I have loved social since the beginning, while perchance being a slower adopter than other mavericks out there. When my college developed their own “facebook” to mimic what was happening at Harvard, I signed on. When The Facebook was expanded to our school, I jumped at it. I was pissed when they opened it up outside of college students, but quickly realized this wasn’t a bad thing (except for those of us who still were posting pics of us binge drinking and playing dress up in the costume shop). I joined Twitter in 2009 and FELL IN LOVE. As Instagram, Google+, Vine, Pinterest and others started coming on, I always got an account because I wanted to tinker and learn new things and connect with great people.
And then my dream come true happened: I got a job doing these things that I love. The Salvation Army (and especially my supervisor) gave me a great opportunity to expand what I naturally knew from these platforms and make them quantifiable and yield results. I was helping people while goofing around with them simultaneously; I was getting to present a side of this organization that was more fun and lighthearted but was able to rally supporters when it really mattered.
And then… it just became work. And not, like, HEY-YO let’s get work done WEEEEEE, but instead the oh-crap-do-I-really-have-to-respond-to-this-jerk-at-10:30pm work.
I love being social. I am a social animal by nature and I never knew a stranger. But even for the most social among us, other peoples’ fleeting thoughts, opinions and articles became exhausting to watch, and after a while I just didn’t care. I felt like what I was putting out there was stupid and soulless and I started doubting my ability to really connect with people. Apathy is my most dangerous state. I know that when I stop caring, it’s time to move on. When I resigned, I stayed with The Salvation Army in a contract role but I still sub-contracted out doing the social media. I was working about 17 hours per week, far less than what my mind and body need to remain stimulated, and I couldn’t bring myself to stay connected in these worlds. I responded to people and posted things in real time as necessary, and that was the most you got out of me.

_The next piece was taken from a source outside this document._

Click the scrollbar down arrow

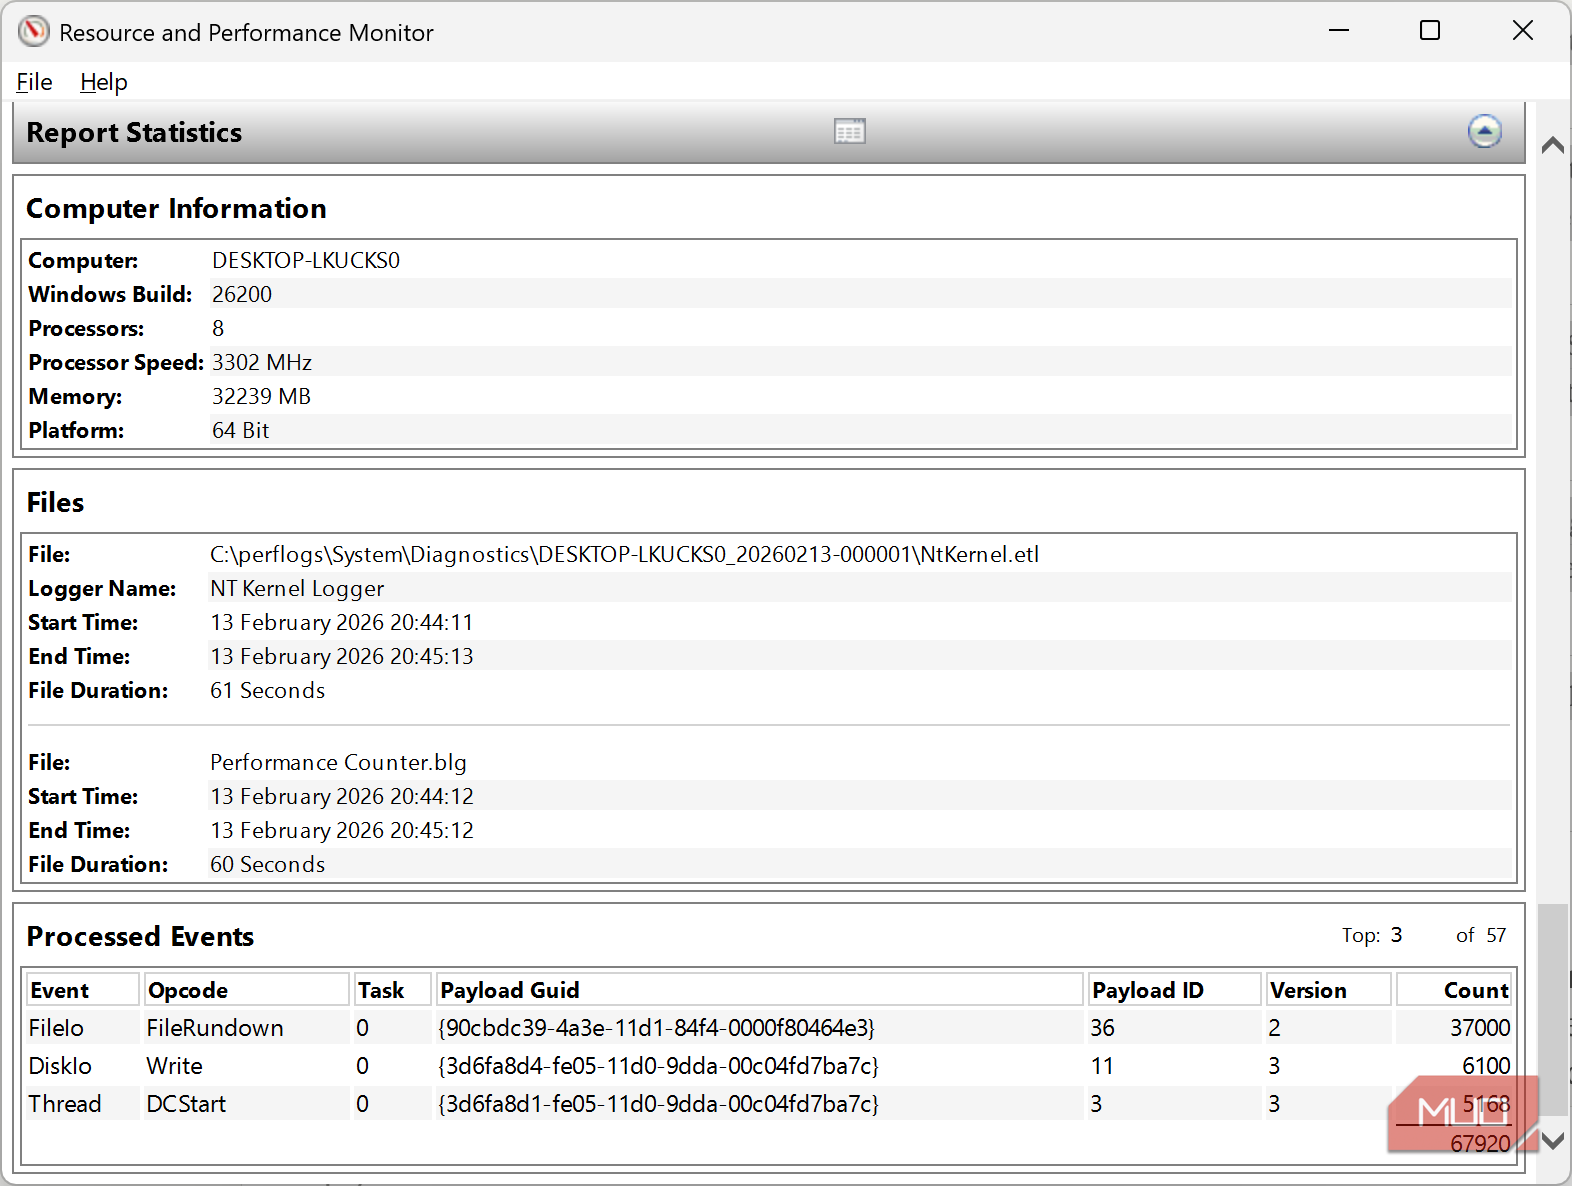(x=1552, y=1141)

So when I finished my contract position on Friday, and finally turned in that second iPhone that I have been carrying around like a mental sack of potatoes on my exhausted back, I felt pure relief.
For the next few days I would be engrossed in another activity and feel a wave of anxiety come over me, and then let out a slow, deep sigh remembering that I do not have to be connected. I can remain engaged in the activity at hand, and nothing else. I can choose to ignore my personal phone too, and shut that sucker off whenever I want. I am not tethered by an electronic device that I’m sure is growing some sort of chatty tumor in my body. I am shutting off, exploring non-digital diversions, and being around good people.

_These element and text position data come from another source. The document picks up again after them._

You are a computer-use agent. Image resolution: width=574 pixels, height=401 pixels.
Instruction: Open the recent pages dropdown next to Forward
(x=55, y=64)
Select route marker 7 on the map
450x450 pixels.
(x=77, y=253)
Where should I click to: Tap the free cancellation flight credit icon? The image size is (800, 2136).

I now have an opportunity to work for a company (starting Monday!) that deals with real people in the flesh all day long. I can still connect with them virtually, but then follow that up with what I really, really want: face to face interaction, learning others’ passions and talents, and figuring out how I can help you get to the job or career you want. For what I need right now, this is perfect.
I already feel myself being pulled back to the social sphere because my soul feels untethered again. And while I will say that this year wasn’t the greatest on a few fronts, it was absolutely vital to my personal and career journey, and I am full with gratitude as a result.
So, hey 2014. I might tweet about you. I might not. But I’d love to have a beer with you face to face.